The commercial data provider looked at which multifamily borrowers were most impacted by COVID-19
Accommodations and empathy have been the name of the game in the commercial real estate industry throughout the coronavirus pandemic. GSE lenders have been no different, taking an accommodating approach and granting forbearances, modifications and extension requests.
In a recent report, Trepp looked at how GSE lenders are assisting multifamily borrowers with forbearances. The commercial data provider has been actively monitoring CMBS and agency loans impacted by COVID-19. According to Trepp’s database, 1,692 Fannie Mae and Freddie Mac non-securitized and agency CMBS properties thus far have been flagged for having requested or granted forbearances.
“Those properties back a combined allocated loan balance of $12.8 billion, with 63.7% of the requests coming from Freddie Mac financing ($8.15 billion) and 36.6% from Fannie Mae loan purchases ($4.65 billion).”
The report added that almost 80% of the loans mature in 2025 or later, which may give markets time to recover.
Trepp says small balance loans (SBL) account for 18.5% of total forbearance requests, yet they were more likely to initiate dialogues asking for assistance, even before any signs of distress. These loans usually finance apartments with 100 units or less, making them more susceptible to the impact of the coronavirus dislocation.
“Each tenant experiencing job losses or other financial hardships will have a disproportionately larger stress on the property’s rent collection and cash flow. Due to their smaller loan sizes of up to $6 million, SBLs are also more commonly used as federal financing support for affordable or rent-stabilized housing as well as multifamily properties supplying more basic amenities. This gives them more exposure to lower/moderate-income or hourly paid tenant bases that have been especially hard hit by business layoffs and closures.”
Trepp also found low-rise and apartment co-ops make up around 60% of loans with forbearance needs since they are the largest multifamily subtype by debt size.
Student housing has also been deeply affected, as many universities and colleges have opted to move forward with online curriculums through to 2021, leaving student housing units empty through the fall. There’s also concern around senior living communities, given the greater health risk and vulnerability of older residents.
“According to Fannie Mae and Freddie Mac data, those property subtypes have had greater relief needs as 6.59% of the $30.5 billion in senior living loans and 5.84% of the $22.2 billion in student housing loans have requested forbearances.

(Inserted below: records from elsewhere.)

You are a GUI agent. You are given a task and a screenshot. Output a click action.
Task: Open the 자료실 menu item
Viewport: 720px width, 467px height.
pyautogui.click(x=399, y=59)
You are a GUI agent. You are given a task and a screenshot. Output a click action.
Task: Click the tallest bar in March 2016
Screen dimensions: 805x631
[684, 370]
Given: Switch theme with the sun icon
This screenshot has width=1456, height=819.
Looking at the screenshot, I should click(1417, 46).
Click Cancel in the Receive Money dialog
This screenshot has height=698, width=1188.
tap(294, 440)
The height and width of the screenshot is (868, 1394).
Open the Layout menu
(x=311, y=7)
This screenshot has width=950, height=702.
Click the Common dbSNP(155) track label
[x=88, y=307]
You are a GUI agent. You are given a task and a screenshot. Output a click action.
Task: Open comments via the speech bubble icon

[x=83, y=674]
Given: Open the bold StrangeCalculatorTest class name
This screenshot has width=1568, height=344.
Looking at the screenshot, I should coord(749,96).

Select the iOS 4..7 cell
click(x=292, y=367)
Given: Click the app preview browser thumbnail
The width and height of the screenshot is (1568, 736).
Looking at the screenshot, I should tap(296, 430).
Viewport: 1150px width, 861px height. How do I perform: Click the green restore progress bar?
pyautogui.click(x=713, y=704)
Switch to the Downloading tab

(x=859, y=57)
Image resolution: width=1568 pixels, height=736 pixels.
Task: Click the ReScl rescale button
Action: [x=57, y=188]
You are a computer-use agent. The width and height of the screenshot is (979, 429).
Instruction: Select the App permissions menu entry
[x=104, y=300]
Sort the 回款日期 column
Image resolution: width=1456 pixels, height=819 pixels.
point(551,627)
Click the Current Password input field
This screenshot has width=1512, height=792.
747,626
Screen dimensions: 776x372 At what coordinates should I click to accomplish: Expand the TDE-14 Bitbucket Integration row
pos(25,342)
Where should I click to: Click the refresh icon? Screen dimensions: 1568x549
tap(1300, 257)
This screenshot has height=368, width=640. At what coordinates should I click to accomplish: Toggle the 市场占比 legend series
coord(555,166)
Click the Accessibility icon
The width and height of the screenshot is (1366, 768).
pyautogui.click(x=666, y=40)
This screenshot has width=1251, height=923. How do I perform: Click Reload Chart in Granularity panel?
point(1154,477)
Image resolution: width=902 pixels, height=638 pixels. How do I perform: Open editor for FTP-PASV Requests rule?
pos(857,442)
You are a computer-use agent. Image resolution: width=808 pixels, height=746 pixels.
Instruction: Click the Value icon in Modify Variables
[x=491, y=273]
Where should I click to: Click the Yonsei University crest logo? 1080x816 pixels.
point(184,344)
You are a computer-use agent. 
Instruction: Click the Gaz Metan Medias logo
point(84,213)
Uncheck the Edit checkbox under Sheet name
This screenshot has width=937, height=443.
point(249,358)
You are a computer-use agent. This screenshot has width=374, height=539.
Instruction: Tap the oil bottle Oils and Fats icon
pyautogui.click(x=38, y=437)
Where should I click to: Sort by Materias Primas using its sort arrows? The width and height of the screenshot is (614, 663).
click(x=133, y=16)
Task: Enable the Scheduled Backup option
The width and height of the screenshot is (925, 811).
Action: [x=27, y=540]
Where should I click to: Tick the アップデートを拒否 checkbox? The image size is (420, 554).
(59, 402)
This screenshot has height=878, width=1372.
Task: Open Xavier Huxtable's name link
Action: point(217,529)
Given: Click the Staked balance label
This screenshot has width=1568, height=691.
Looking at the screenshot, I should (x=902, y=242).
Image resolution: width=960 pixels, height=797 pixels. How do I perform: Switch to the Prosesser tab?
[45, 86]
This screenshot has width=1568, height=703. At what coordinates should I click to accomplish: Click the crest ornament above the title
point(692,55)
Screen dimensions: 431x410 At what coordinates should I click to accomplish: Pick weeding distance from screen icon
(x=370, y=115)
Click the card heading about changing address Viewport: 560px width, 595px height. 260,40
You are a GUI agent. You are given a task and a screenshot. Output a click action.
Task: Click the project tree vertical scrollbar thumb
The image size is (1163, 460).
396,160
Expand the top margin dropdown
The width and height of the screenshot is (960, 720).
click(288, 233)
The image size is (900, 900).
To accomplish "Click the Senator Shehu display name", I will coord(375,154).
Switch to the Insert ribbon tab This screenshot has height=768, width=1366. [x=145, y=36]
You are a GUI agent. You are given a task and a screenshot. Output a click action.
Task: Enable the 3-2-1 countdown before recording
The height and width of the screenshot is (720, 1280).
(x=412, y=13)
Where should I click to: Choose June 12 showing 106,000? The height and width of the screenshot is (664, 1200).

Though the two subtypes only comprise 8.5% of the total outstanding Fannie and Freddie universe, they represent more than a quarter of the total forbearance volume.”
From a regional standpoint, a significant portion of troubled loans are coming from major metropolitan areas, largely due to denser populations and the financing needs in those areas. Trepp says those areas have also had the most severe lockdown restrictions.
With loan reporting, Trepp says there is a time lag, with the most recent data primarily reflecting loan performance prior to the COVID-19 crisis.
“Overall, data on agency loans with forbearance requests show that the multifamily sector was stable and exhibited healthy credit fundamentals heading into the lockdown. At the moment, about 65% of the loans are reported to be current on payment and 85% of the loans have occupancies exceeding 80%.”
The data suggests that most borrowers should be in a position to continue making their monthly payments, keeping overall default rates contained.